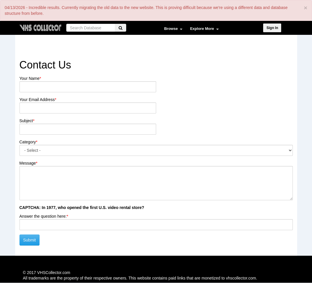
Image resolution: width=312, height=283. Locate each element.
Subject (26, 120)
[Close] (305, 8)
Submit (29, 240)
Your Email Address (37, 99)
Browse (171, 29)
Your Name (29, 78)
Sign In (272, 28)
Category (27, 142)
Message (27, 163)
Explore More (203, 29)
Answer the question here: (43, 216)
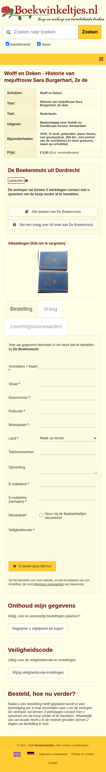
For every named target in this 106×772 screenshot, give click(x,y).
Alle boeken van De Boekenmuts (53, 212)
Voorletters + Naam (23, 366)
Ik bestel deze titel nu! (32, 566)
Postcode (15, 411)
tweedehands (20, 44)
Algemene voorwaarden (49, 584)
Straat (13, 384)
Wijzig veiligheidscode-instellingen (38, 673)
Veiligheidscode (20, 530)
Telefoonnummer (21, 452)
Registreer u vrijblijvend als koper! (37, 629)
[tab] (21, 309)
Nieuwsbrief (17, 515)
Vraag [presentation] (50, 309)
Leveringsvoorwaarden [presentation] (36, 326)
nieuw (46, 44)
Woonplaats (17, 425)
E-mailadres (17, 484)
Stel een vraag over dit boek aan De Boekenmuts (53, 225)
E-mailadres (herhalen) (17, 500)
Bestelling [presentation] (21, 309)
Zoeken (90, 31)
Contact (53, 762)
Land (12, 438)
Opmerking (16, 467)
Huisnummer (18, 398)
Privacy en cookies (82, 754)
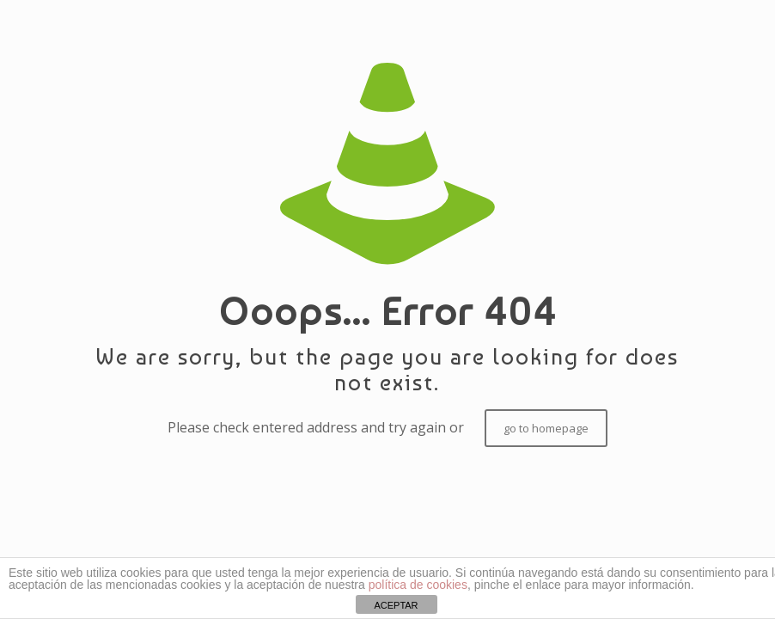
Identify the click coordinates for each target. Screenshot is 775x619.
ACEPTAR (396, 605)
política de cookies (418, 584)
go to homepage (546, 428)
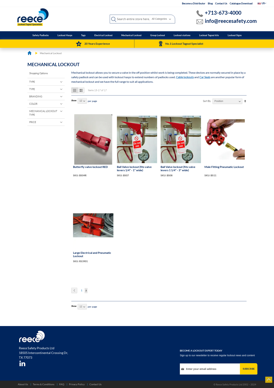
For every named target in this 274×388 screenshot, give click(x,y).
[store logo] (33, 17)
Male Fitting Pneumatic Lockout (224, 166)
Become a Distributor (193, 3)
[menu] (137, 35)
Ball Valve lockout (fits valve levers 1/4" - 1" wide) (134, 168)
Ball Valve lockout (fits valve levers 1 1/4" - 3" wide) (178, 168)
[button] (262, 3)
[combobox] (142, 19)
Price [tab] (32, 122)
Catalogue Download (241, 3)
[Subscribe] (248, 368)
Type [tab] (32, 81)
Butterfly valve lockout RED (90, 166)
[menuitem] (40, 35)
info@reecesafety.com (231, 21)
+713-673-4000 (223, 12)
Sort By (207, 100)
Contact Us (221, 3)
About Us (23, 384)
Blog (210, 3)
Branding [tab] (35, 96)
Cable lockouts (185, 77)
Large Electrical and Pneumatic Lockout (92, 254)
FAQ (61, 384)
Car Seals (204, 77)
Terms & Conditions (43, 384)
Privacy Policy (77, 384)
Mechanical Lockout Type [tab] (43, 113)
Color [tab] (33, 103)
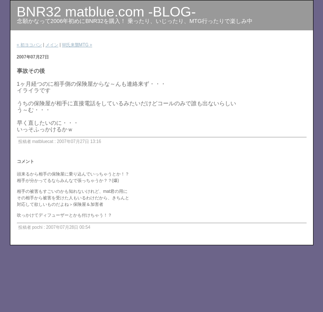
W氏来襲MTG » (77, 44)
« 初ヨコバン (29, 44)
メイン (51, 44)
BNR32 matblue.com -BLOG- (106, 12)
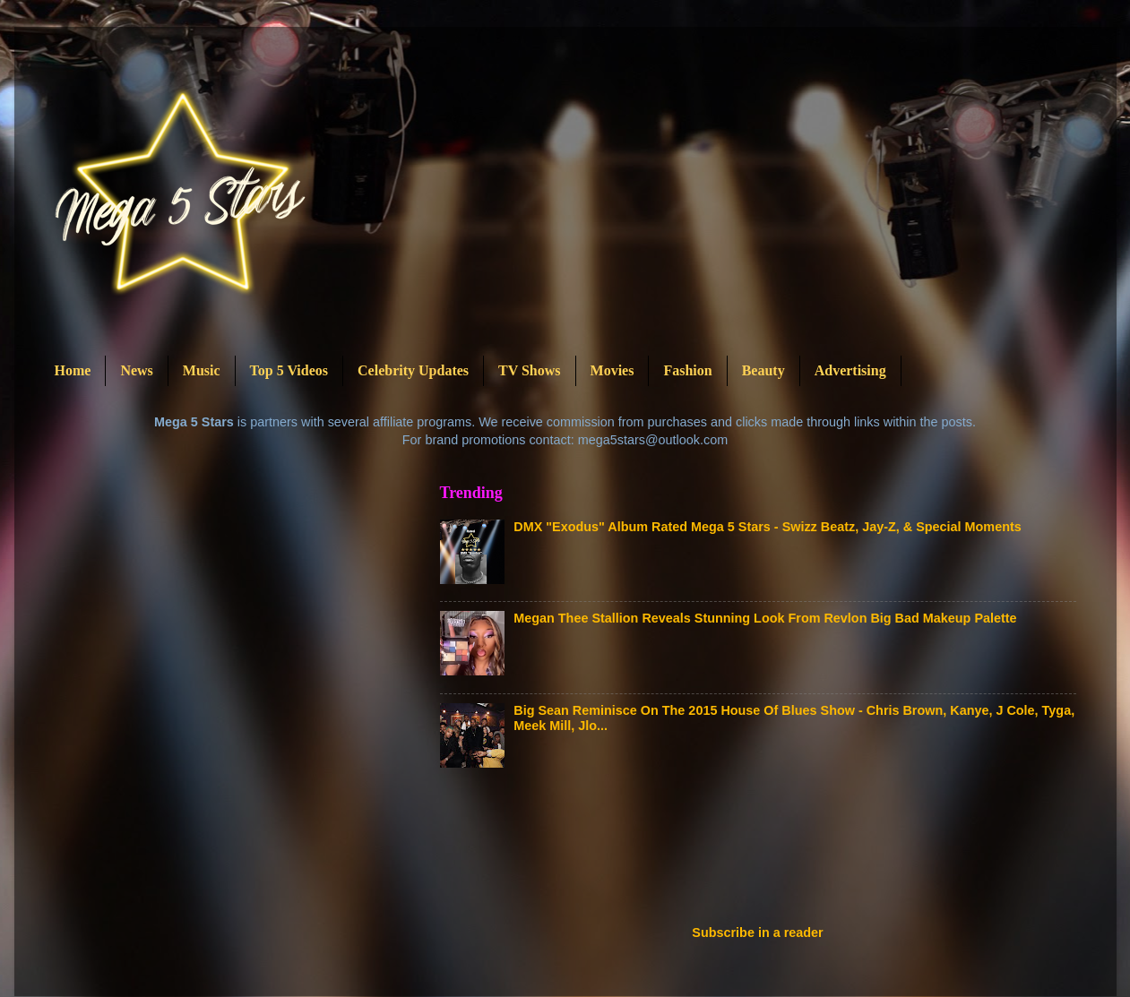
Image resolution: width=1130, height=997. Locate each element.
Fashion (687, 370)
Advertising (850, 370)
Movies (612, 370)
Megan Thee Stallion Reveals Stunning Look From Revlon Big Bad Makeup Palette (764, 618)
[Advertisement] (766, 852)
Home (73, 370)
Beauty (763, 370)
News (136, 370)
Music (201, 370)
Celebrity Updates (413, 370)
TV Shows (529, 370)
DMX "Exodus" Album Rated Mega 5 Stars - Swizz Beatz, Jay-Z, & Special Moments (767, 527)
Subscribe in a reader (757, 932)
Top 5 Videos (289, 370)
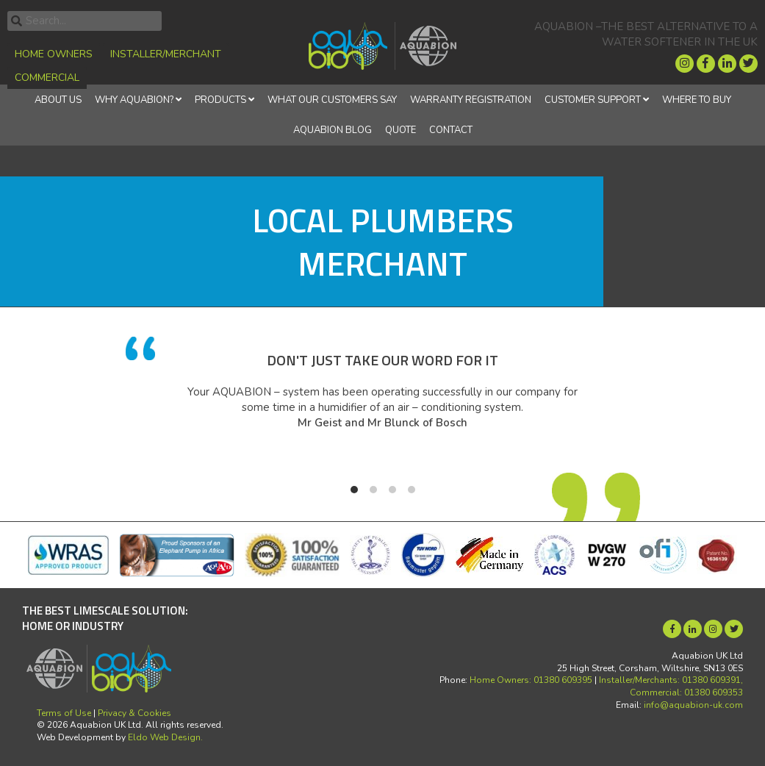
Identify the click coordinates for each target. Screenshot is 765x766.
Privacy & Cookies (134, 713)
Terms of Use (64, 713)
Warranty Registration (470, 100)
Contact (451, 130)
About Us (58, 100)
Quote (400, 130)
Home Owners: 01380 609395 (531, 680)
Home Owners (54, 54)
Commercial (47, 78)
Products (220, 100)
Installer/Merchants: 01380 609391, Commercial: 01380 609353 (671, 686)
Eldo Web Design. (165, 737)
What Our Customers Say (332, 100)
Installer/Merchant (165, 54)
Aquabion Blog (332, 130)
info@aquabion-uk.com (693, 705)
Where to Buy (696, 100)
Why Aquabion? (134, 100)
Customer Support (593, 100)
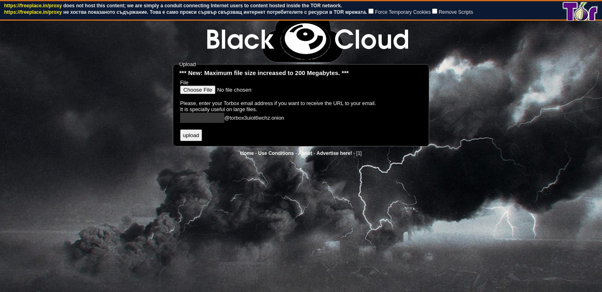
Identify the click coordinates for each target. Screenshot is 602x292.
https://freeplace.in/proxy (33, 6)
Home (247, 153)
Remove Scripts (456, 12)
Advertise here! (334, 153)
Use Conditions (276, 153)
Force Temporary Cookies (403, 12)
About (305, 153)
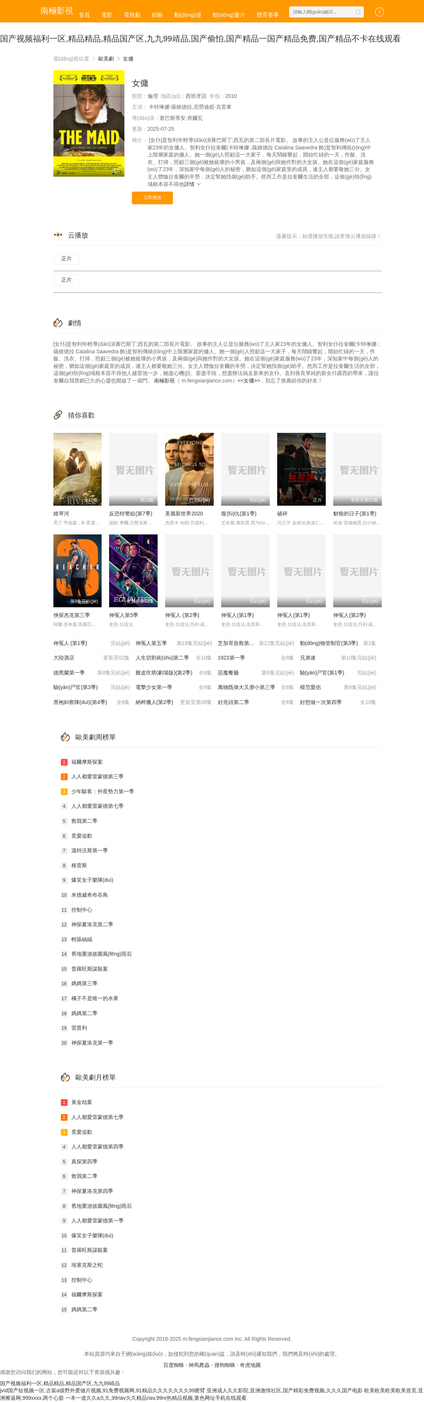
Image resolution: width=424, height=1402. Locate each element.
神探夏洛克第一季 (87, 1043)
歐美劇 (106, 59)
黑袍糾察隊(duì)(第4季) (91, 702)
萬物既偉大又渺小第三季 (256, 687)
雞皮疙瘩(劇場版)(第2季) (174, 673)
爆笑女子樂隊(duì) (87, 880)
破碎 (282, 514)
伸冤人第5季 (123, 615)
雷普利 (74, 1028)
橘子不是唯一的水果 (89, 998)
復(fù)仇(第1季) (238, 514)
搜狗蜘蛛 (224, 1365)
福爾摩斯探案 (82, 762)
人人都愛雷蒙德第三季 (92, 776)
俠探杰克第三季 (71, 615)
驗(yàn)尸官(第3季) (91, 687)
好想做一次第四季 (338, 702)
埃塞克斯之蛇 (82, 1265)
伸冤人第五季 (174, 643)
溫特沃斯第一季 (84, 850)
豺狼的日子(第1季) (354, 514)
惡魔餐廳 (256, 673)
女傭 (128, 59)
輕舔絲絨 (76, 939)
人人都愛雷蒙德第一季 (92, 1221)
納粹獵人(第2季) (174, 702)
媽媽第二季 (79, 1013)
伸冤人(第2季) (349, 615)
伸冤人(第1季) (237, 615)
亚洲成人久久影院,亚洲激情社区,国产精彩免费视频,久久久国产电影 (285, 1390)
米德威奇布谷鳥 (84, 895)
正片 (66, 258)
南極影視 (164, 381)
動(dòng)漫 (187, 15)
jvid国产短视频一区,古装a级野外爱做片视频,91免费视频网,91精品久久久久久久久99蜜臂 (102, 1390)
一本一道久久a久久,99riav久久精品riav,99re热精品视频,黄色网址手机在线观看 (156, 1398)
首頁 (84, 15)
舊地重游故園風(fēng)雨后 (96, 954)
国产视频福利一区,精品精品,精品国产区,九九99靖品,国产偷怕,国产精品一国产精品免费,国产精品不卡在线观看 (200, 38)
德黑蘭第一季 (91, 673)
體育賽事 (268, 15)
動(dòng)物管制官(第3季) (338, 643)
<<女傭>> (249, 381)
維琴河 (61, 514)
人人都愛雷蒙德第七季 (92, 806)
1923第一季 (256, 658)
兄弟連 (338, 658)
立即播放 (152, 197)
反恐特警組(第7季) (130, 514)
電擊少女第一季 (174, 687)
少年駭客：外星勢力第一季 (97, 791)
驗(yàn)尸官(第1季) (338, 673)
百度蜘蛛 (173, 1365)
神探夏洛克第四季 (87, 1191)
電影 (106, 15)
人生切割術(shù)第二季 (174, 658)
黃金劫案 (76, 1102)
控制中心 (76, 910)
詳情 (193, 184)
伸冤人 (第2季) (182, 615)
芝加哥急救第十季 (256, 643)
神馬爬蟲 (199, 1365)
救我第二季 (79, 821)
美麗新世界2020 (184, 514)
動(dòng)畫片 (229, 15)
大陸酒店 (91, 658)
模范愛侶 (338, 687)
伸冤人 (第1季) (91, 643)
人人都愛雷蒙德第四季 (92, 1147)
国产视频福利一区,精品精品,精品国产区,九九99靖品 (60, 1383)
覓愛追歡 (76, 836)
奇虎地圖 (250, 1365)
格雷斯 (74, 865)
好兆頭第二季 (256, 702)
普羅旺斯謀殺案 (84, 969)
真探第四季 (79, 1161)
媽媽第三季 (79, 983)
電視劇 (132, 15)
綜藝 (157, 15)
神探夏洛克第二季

▬▬▬

STATED GOAL:
Copy every row above word for word, leaving out the pictures.

SOLUTION BELOW:
Image resolution: width=312, height=283. Locate each element.
Subject (26, 120)
[Close] (305, 8)
Submit (29, 240)
Your Email Address (37, 99)
Browse (171, 29)
Your Name (29, 78)
Sign In (272, 28)
Category (27, 142)
Message (27, 163)
Explore More (203, 29)
Answer the question here: (43, 216)
For every named target in this 106×772 screenshot, give click(x,y).
Alle boeken van De Boekenmuts (53, 212)
Voorletters + Naam (23, 366)
Ik bestel deze titel nu! (32, 566)
Postcode (15, 411)
tweedehands (20, 44)
Algemene voorwaarden (49, 584)
Straat (13, 384)
Wijzig veiligheidscode-instellingen (38, 673)
Veiligheidscode (20, 530)
Telefoonnummer (21, 452)
Registreer u vrijblijvend als koper! (37, 629)
[tab] (21, 309)
Nieuwsbrief (17, 515)
Vraag [presentation] (50, 309)
Leveringsvoorwaarden [presentation] (36, 326)
nieuw (46, 44)
Woonplaats (17, 425)
E-mailadres (17, 484)
Stel een vraag over dit boek aan De Boekenmuts (53, 225)
E-mailadres (herhalen) (17, 500)
Bestelling [presentation] (21, 309)
Zoeken (90, 31)
Contact (53, 762)
Land (12, 438)
Opmerking (16, 467)
Huisnummer (18, 398)
Privacy en cookies (82, 754)
Identify the click coordinates for each target. Screenshot is 775x619.
ACEPTAR (396, 605)
política de cookies (418, 584)
go to homepage (546, 428)
For every named target in this 274×388 screenshot, give click(x,y).
[store logo] (33, 17)
Male Fitting Pneumatic Lockout (224, 166)
Become a Distributor (193, 3)
[menu] (137, 35)
Ball Valve lockout (fits valve levers 1/4" - 1" wide) (134, 168)
Ball Valve lockout (fits valve levers 1 1/4" - 3" wide) (178, 168)
[button] (262, 3)
[combobox] (142, 19)
Price [tab] (32, 122)
Catalogue Download (241, 3)
[Subscribe] (248, 368)
Type [tab] (32, 81)
Butterfly valve lockout RED (90, 166)
[menuitem] (40, 35)
info@reecesafety.com (231, 21)
+713-673-4000 (223, 12)
Sort By (207, 100)
Contact Us (221, 3)
About Us (23, 384)
Blog (210, 3)
Branding [tab] (35, 96)
Cable lockouts (185, 77)
Large Electrical and Pneumatic Lockout (92, 254)
FAQ (61, 384)
Car Seals (204, 77)
Terms & Conditions (43, 384)
Privacy Policy (77, 384)
Mechanical Lockout Type [tab] (43, 113)
Color [tab] (33, 103)
W氏来襲MTG » (77, 44)
« 初ヨコバン (29, 44)
メイン (51, 44)
BNR32 matblue.com -BLOG- (106, 12)
Image resolution: width=1130, height=997. Locate each element.
Fashion (687, 370)
Advertising (850, 370)
Movies (612, 370)
Megan Thee Stallion Reveals Stunning Look From Revlon Big Bad Makeup Palette (764, 618)
[Advertisement] (766, 852)
Home (73, 370)
Beauty (763, 370)
News (136, 370)
Music (201, 370)
Celebrity Updates (413, 370)
TV Shows (529, 370)
DMX "Exodus" Album Rated Mega 5 Stars - Swizz Beatz, Jay-Z, & Special Moments (767, 527)
Subscribe in a reader (757, 932)
Top 5 Videos (289, 370)
Identify the click coordinates for each target. Screenshot is 765x766.
Privacy & Cookies (134, 713)
Terms of Use (64, 713)
Warranty Registration (470, 100)
Contact (451, 130)
About Us (58, 100)
Quote (400, 130)
Home Owners: 01380 609395 (531, 680)
Home Owners (54, 54)
Commercial (47, 78)
Products (220, 100)
Installer/Merchants: 01380 609391, Commercial: 01380 609353 (671, 686)
Eldo Web Design. (165, 737)
What Our Customers Say (332, 100)
Installer/Merchant (165, 54)
Aquabion Blog (332, 130)
info@aquabion-uk.com (693, 705)
Where to Buy (696, 100)
Why Aquabion? (134, 100)
Customer Support (593, 100)
Identify the click coordinates for each target. Screenshot is 602x292.
https://freeplace.in/proxy (33, 6)
Home (247, 153)
Remove Scripts (456, 12)
Advertise here! (334, 153)
Use Conditions (276, 153)
Force Temporary Cookies (403, 12)
About (305, 153)
Image resolution: width=424, height=1402. Locate each element.
神探夏洛克第一季 (87, 1043)
歐美劇 (106, 59)
黑袍糾察隊(duì)(第4季) (91, 702)
萬物既偉大又渺小第三季 (256, 687)
雞皮疙瘩(劇場版)(第2季) (174, 673)
爆笑女子樂隊(duì) (87, 880)
破碎 (282, 514)
伸冤人第5季 (123, 615)
雷普利 (74, 1028)
橘子不是唯一的水果 (89, 998)
復(fù)仇(第1季) (238, 514)
搜狗蜘蛛 (224, 1365)
福爾摩斯探案 (82, 762)
人人都愛雷蒙德第三季 (92, 776)
俠探杰克第三季 (71, 615)
驗(yàn)尸官(第3季) (91, 687)
好想做一次第四季 (338, 702)
埃塞克斯之蛇 (82, 1265)
伸冤人第五季 (174, 643)
溫特沃斯第一季 (84, 850)
豺狼的日子(第1季) (354, 514)
惡魔餐廳 (256, 673)
女傭 (128, 59)
輕舔絲絨 (76, 939)
人人都愛雷蒙德第一季 (92, 1221)
納粹獵人(第2季) (174, 702)
媽媽第二季 (79, 1013)
伸冤人(第2季) (349, 615)
伸冤人(第1季) (237, 615)
亚洲成人久久影院,亚洲激情社区,国产精彩免费视频,久久久国产电影 (285, 1390)
米德威奇布谷鳥 (84, 895)
正片 (66, 258)
南極影視 (164, 381)
動(dòng)漫 (187, 15)
jvid国产短视频一区,古装a级野外爱做片视频,91免费视频网,91精品久久久久久久久99蜜臂 (102, 1390)
一本一道久久a久久,99riav久久精品riav,99re热精品视频,黄色网址手机在线观看 (156, 1398)
首頁 (84, 15)
舊地重游故園風(fēng)雨后 (96, 954)
国产视频福利一区,精品精品,精品国产区,九九99靖品,国产偷怕,国产精品一国产精品免费,国产精品不卡在线观看 (200, 38)
德黑蘭第一季 (91, 673)
體育賽事 (268, 15)
動(dòng)物管制官(第3季) (338, 643)
<<女傭>> (249, 381)
維琴河 (61, 514)
人人都愛雷蒙德第七季 (92, 806)
1923第一季 (256, 658)
兄弟連 (338, 658)
立即播放 (152, 197)
反恐特警組(第7季) (130, 514)
電擊少女第一季 (174, 687)
少年駭客：外星勢力第一季 (97, 791)
驗(yàn)尸官(第1季) (338, 673)
百度蜘蛛 (173, 1365)
神探夏洛克第四季 (87, 1191)
電影 (106, 15)
人生切割術(shù)第二季 (174, 658)
黃金劫案 (76, 1102)
控制中心 (76, 910)
詳情 (193, 184)
伸冤人 (第2季) (182, 615)
芝加哥急救第十季 (256, 643)
神馬爬蟲 (199, 1365)
救我第二季 (79, 821)
美麗新世界2020 (184, 514)
動(dòng)畫片 (229, 15)
大陸酒店 (91, 658)
模范愛侶 (338, 687)
伸冤人 (第1季) (91, 643)
人人都愛雷蒙德第四季 (92, 1147)
国产视频福利一区,精品精品,精品国产区,九九99靖品 (60, 1383)
覓愛追歡 (76, 836)
奇虎地圖 (250, 1365)
格雷斯 (74, 865)
好兆頭第二季 (256, 702)
普羅旺斯謀殺案 (84, 969)
真探第四季 (79, 1161)
媽媽第三季 (79, 983)
電視劇 (132, 15)
綜藝 (157, 15)
神探夏洛克第二季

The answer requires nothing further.